- [Exercise requirements]:
Set down all of the data exactly. Pictures stay out of the copy.
*** Begin section ***
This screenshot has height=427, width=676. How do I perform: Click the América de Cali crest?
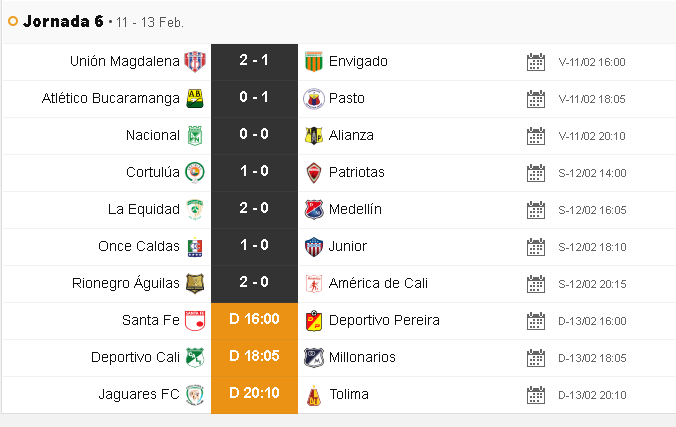[x=313, y=284]
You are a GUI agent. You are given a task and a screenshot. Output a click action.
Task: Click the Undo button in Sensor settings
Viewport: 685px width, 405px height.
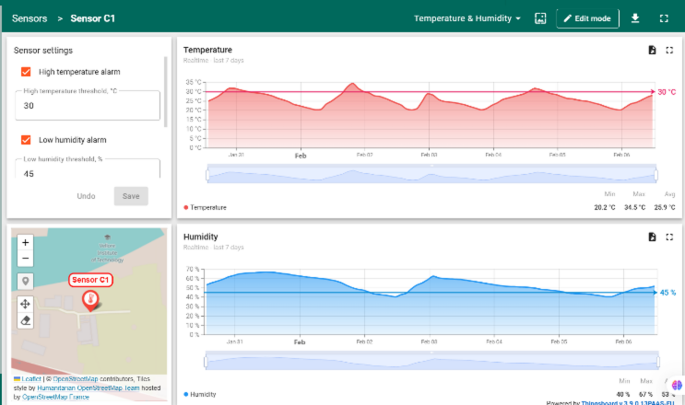coord(86,196)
*** End section ***
- [Expected answer]:
This screenshot has height=427, width=676. How do I perform: Click the América de Cali crest?
[x=313, y=284]
You are a GUI agent. You are given a task and a screenshot. Output a click action.
Task: Click the Undo button in Sensor settings
Viewport: 685px width, 405px height.
coord(86,196)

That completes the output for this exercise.